Similarly, the median income of households headed by 45-54 year olds is $2,504 lower than that of comparable households in 2001. However, the median income of households headed by 55-64 year olds is $3,672 higher than those of comparable households in 2001. If the drop in the median incomes in the younger category is significant, so is the increase in the median incomes in the older category.
It looks like Professor Krugman chose the year before September 11 to be able claim that median income fell. Compared with the aftermath of September 11, median income overall increased. He also claimed that the drops in income experienced by younger households were more substantial than the gains made by the older households. That simply is not true.
Finally, these figures do not necessarily mean that anyone’s incomes actually fell. This is a fine point but it is a point worth keeping in mind. The people in each age group change every year. Consider a household headed by a 30 year old in 2007. Suppose this household is right smack in the middle of the income distribution in the 25-34 age group. In 2000, her household would have been in the 15-24 category. If nothing changed every year following 2000, that 23 year old would have expected to see her household income increase from $33,529 to $53,476. The actual median income for her category turned out to be $51,016 in 2007.
The bursting of the IT bubble and September 11 have had real impacts.
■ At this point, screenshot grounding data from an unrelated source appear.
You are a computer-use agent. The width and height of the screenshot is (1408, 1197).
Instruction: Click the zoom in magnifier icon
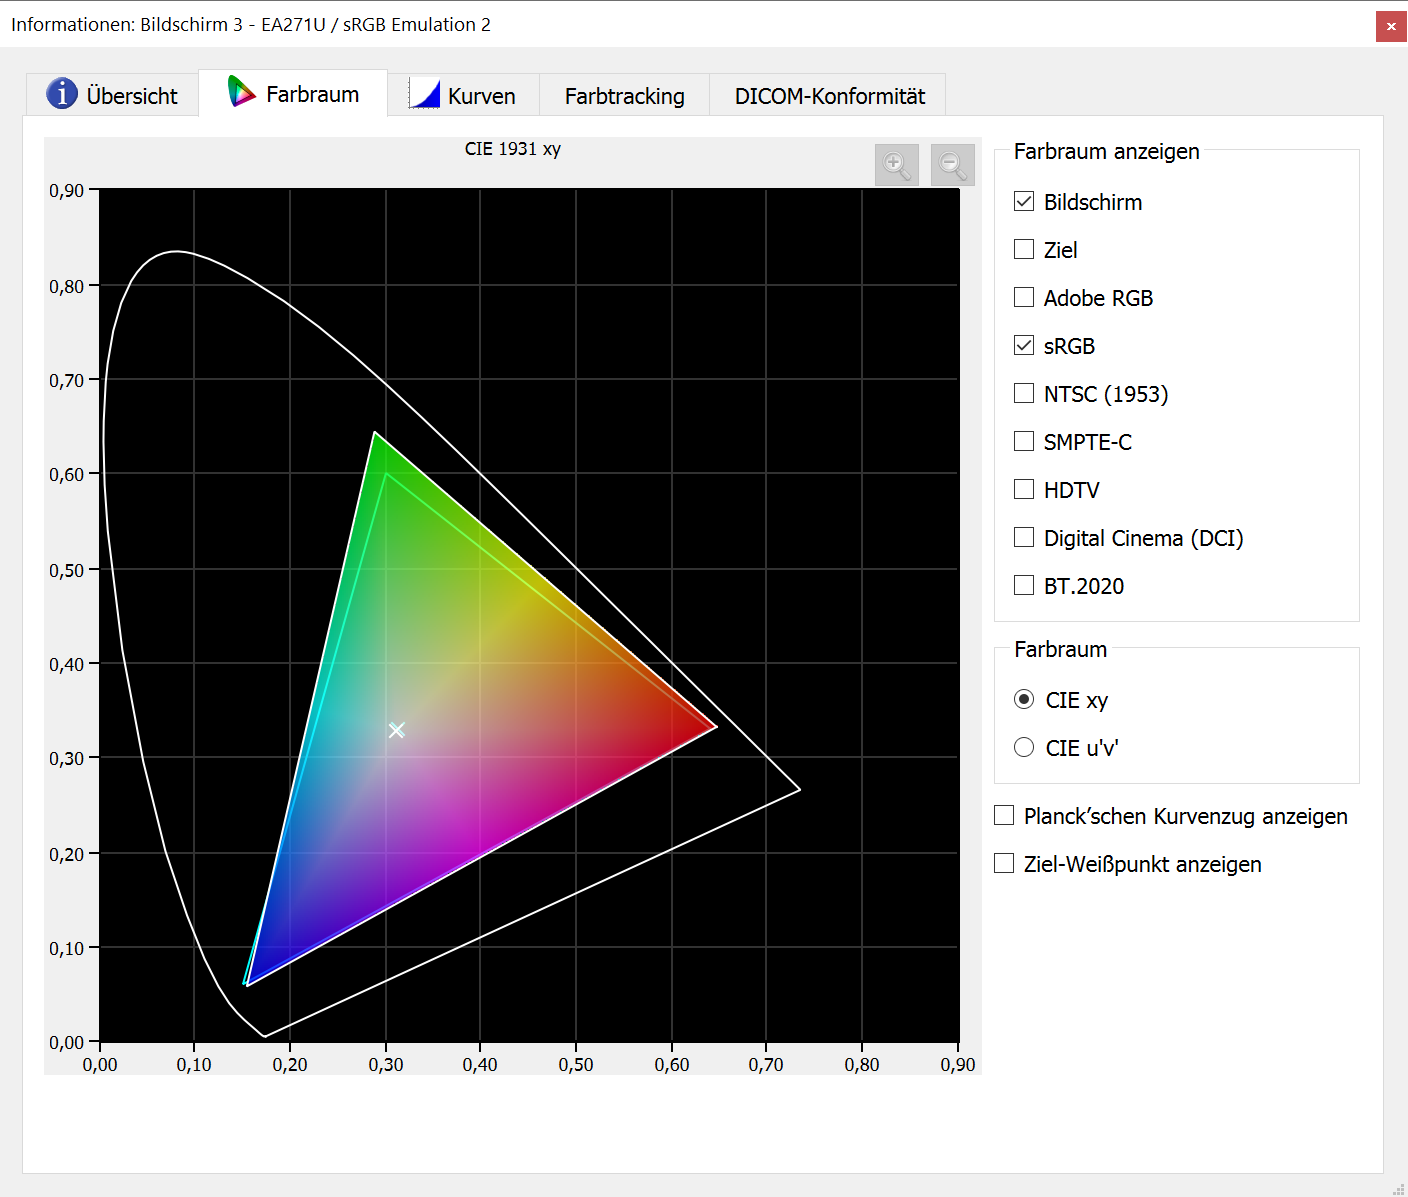(x=896, y=165)
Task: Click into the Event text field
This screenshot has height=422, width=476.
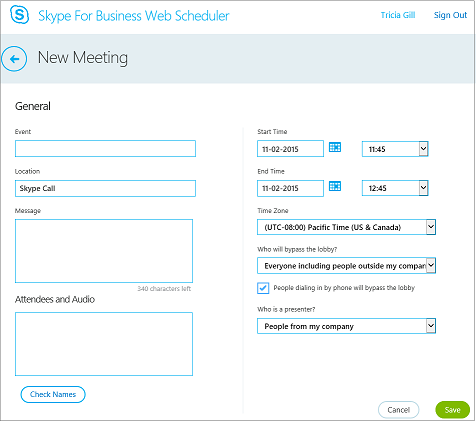Action: (x=105, y=148)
The heady days of 1998-1999 are gone. In this uncertain world, there is certainly more turmoil to come. Clearly a fall of $3,927 in the median incomes of 45-54 year old households compared to 2000 is not chump change. You could buy an Apple MacBook Air and a 46 inch LCD TV with that money. That amount of money could easily cover the gasoline purchases of a family with one SUV and one small sedan for a year. This amount also corresponds to the annual cost of a couple of fancy coffee drinks and bagels a day for two adults who work five days a week and 50 weeks a year. While the pain is real, the death of the U.S. economy is greatly exaggerated.